Heidi, Sozialgerichte und das Persönlichkeitsrecht
Heidi (oder ihr Papa) mag es nicht, wenn ihr Name dort auftaucht, wo es gerade nicht um Katjes, Parfüm oder neue deutsche Supermodels geht. Eine kluge Blogsoftware erzeugt aus der Überschrift die passende URL, ob es Herrn Klum nun passt oder nicht. Selbst bei BILD-T-Online (wer krampft sich solche Ungetüme nur aus dem Hirn?) sehen die Webadressen so aus. Nun, vielleicht hätte Papa Klum jemand fragen sollen der sich mit so etwas auskennt. Und das Handelsblatt wird auch gleich mit unfreundlichen Faxen bedacht, ein seit 10 Jahren da arbeitender Redakteur doch gleich mal als Hilfskraft betitelt. Von Einsicht bisher keine Spur, was man zumindest dem Sozialgericht Bremen zu Gute halten kann. Der Shopblogger nahm es belustigt und erleichtert auf.
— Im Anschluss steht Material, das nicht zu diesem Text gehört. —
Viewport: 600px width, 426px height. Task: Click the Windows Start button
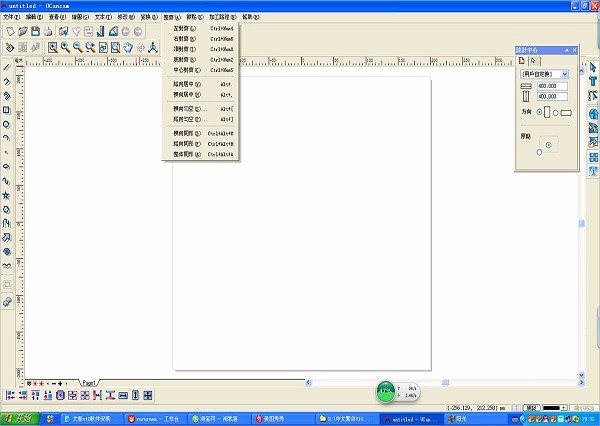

Zwar noch nicht ausgestanden, zumindest aber entschärft wurde der Fall der Eltern des auf mysteriöse Weise verstorbenen Hackers "Tron" gegen Wikipedia. Der volle Name des in der Szene bestens bekannten Boris F. darf in der Wikipedia nicht genannt werden. Um ihrer Forderung Nachdruck zu verleihen, liessen sie von einem wohl ebenfalls das Internet eben erst entdeckenden Richter die Adresse www.wikipedia.de bzw. die Weiterleitung auf http://de.wikipedia.org komplett untersagen. Wegen eines nicht genehmen Artikels von ca. 345.000 wohlgemerkt!
Hoffen wir mal, dass Internetkurse für Anwälte und andere Mitarbeiter der Rechtspflege bald zur Grundausbildung gehören. Oder sie fragen mal ihre Kinder (resp. Enkel).